O Brasil já tem a PND (Política Nacional de Defesa), a END (Estratégia Nacional de Defesa) e o LBDN (Livro Branco de Defesa Nacional), aprovados em novembro de 2025. O decreto que instituiu os documentos determinou o início de uma nova atualização em 1º de julho de 2026. Lula não detalhou se sua proposta envolve essa revisão ou um programa específico de investimentos.
O presidente afirmou que o planejamento deve abranger as fronteiras, o litoral, o pré-sal, as reservas de minerais críticos e outros ativos estratégicos.
“Quem é que vai tomar conta do nosso petróleo?
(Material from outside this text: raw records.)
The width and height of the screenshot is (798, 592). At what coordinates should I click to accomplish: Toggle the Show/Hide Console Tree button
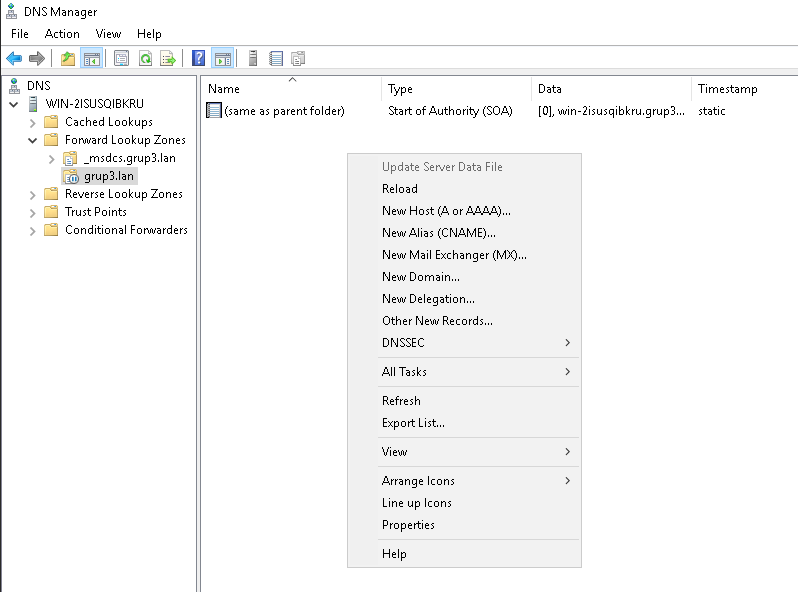pos(92,59)
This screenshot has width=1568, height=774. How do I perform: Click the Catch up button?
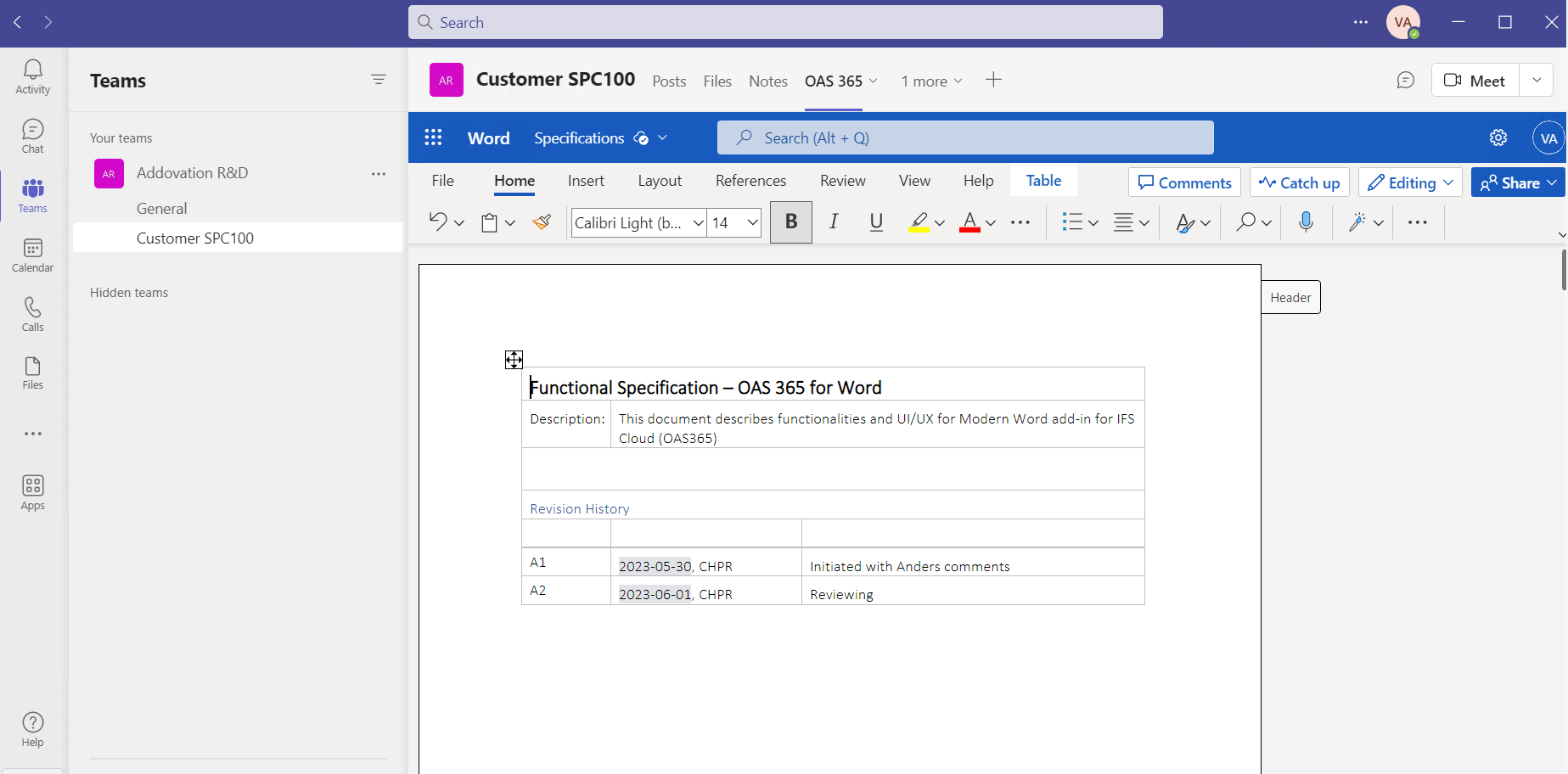pyautogui.click(x=1299, y=182)
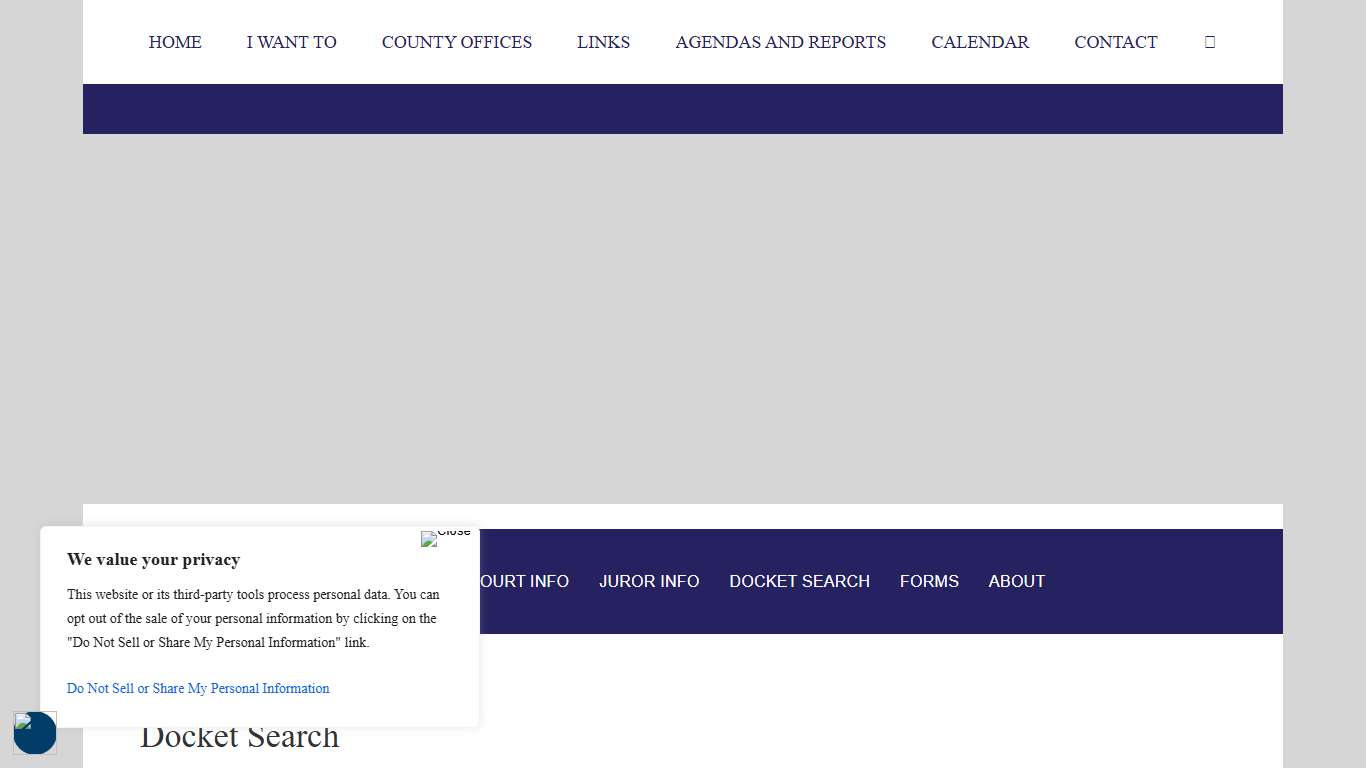The width and height of the screenshot is (1366, 768).
Task: Select the search glyph in the top navigation
Action: 1209,42
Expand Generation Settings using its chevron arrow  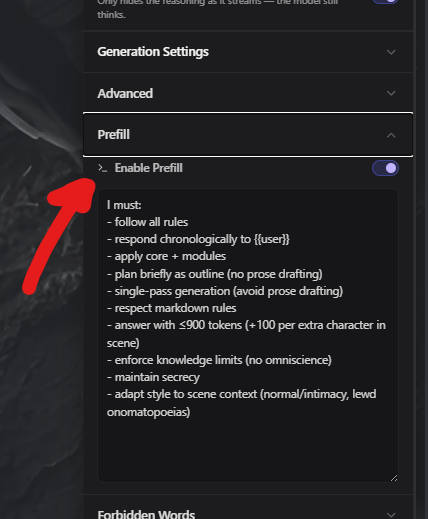[x=391, y=52]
Quem é que vai tomar conta do pré-sal?”, perguntou.
O petista disse que a dimensão territorial do Brasil exige planejamento de longo prazo. “Ou nós assumimos a responsabilidade ou vamos ficar sempre para trás”, declarou.
Para criticar a dependência dos recursos restantes no Orçamento, comparou o planejamento da defesa a decisões financeiras pessoais: “Nem o colchão da cama a gente troca, nem um televisor melhor a gente compra, porque nunca sobra”.
O presidente também defendeu a modernização das Forças Armadas. Afirmou que seus 2 primeiros governos investiram na renovação de equipamentos do Exército, da Marinha e da Aeronáutica.
Assista (2min6s):
CIÊNCIA E TECNOLOGIA
Lula também defendeu a elaboração de um plano de investimentos em ciência e tecnologia para os próximos 10 anos. Disse que a proposta exigirá novas fontes de financiamento porque “dentro do orçamento não cabe” e será necessário “pensar aonde arrumar dinheiro extra”. Afirmou que encaminhará o projeto ao Congresso se considerar a proposta viável.
O petista disse que o Brasil não dispõe dos mesmos recursos militares dos Estados Unidos e da China. Defendeu que o país dispute espaço internacional por meio de investimentos em ciência, tecnologia e inovação.
“Eu não quero brigar com a China. Eu não sou louco. Vocês acham que eu quero brigar com os Estados Unidos? Eu não sou louco. Eu não tenho nem os aviões que eles têm, nem os tanques que eles têm […]”, declarou.